Since the world's stock markets hit a nadir in early March, investors' expectations have fallen so low that they have been ready to uncork the champagne whenever economic data turned out to be slightly better than expected. Now, there is good reason for everyone to face reality. A string of data released this week, in Hong Kong and elsewhere, offers little cause for comfort. These are not the green shoots of recovery.

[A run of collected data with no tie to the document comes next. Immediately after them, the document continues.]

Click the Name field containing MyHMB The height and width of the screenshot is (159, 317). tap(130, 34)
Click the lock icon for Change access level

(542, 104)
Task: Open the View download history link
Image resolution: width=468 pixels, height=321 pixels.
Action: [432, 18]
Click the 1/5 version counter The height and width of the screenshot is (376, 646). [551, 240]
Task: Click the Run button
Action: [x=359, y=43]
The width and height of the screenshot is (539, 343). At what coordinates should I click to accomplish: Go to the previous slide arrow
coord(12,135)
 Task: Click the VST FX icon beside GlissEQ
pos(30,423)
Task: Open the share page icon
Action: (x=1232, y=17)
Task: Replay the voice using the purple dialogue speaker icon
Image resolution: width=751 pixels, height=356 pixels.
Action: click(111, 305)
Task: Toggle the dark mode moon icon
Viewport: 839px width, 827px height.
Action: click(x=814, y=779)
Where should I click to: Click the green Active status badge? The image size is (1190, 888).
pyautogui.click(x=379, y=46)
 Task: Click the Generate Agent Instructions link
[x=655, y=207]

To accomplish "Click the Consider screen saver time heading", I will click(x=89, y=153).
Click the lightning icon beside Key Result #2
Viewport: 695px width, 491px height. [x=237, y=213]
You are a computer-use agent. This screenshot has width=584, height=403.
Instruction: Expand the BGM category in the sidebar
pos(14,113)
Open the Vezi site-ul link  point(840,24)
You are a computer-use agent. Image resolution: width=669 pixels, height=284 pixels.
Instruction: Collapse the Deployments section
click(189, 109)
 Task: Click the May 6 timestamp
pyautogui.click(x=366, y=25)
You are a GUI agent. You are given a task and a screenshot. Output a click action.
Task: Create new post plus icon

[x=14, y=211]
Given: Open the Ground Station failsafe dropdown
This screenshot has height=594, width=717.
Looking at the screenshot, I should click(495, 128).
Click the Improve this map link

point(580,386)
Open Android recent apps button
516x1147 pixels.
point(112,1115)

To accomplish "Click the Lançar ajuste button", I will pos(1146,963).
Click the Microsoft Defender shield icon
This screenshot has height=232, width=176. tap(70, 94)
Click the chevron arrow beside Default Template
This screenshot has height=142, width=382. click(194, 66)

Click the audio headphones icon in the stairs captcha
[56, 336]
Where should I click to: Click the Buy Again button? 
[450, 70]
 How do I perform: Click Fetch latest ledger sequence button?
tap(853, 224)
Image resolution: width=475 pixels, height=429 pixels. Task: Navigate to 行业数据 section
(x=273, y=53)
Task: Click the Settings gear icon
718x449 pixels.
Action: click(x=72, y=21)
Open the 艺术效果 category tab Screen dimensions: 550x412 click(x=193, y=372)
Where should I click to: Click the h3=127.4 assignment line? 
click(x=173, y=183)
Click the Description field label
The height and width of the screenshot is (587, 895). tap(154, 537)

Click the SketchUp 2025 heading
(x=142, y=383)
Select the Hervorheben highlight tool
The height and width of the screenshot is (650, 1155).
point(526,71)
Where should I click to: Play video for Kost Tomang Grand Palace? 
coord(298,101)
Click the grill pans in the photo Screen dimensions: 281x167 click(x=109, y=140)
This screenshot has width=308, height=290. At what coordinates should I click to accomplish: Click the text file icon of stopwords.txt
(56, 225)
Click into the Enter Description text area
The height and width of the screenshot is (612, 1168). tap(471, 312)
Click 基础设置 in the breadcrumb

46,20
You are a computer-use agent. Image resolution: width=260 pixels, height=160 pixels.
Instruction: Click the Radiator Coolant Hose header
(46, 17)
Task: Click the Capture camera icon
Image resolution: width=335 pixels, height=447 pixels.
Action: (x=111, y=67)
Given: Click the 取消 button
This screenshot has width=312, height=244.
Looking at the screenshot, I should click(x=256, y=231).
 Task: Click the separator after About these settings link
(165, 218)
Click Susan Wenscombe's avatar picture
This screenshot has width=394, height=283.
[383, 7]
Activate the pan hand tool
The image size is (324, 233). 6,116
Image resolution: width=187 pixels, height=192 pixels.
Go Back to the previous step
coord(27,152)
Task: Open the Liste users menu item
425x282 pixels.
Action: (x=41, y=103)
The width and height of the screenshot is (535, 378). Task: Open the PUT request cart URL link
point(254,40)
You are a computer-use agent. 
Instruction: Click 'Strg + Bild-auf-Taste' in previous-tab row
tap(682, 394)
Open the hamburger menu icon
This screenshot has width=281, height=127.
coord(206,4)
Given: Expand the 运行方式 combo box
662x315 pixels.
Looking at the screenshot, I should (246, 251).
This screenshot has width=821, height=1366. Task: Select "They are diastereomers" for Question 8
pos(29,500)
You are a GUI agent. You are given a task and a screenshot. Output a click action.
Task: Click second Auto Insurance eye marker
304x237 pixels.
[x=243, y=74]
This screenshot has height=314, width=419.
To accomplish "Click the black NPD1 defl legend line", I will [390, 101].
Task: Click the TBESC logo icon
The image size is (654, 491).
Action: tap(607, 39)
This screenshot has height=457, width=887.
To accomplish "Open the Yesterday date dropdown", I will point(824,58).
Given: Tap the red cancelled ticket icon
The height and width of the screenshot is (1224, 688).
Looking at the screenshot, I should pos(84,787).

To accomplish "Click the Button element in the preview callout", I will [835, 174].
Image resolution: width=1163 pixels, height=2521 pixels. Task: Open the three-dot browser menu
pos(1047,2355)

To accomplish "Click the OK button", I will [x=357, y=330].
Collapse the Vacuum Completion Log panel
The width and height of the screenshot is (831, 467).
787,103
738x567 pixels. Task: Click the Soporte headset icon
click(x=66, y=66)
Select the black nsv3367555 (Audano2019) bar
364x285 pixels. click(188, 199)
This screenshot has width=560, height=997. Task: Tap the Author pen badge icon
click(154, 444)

Our city's first-quarter gross domestic product shrank by 7.8 per cent from the same period last year, making it the most severe quarterly contraction since the Asian financial crisis in 1998. Our exports dropped by 22.7 per cent, the worst in more than half a century. New numbers from overseas look equally grim. The GDP of the euro zone - the collective economy of 16 countries that use the euro - shrank by a massive 2.5 per cent in the first quarter. The activities of Chinese producers and US consumers are pivotal to any recovery for the world economy, but the latest figures are not reassuring. Both mainland exports and US retail sales from last month fell much more than anticipated. This does not bode well for an economy which is as dependent as ours on outside factors.
This was the warning that Chief Executive Donald Tsang Yam-kuen was trying to issue in the legislature on Thursday, when his gaffe about the Tiananmen Square crackdown distracted everyone. The full-year GDP is projected to shrink between 5.5 per cent and 6.5 per cent. This looks terrible, but at least the forecast - if proven correct - means things will pick up in coming quarters.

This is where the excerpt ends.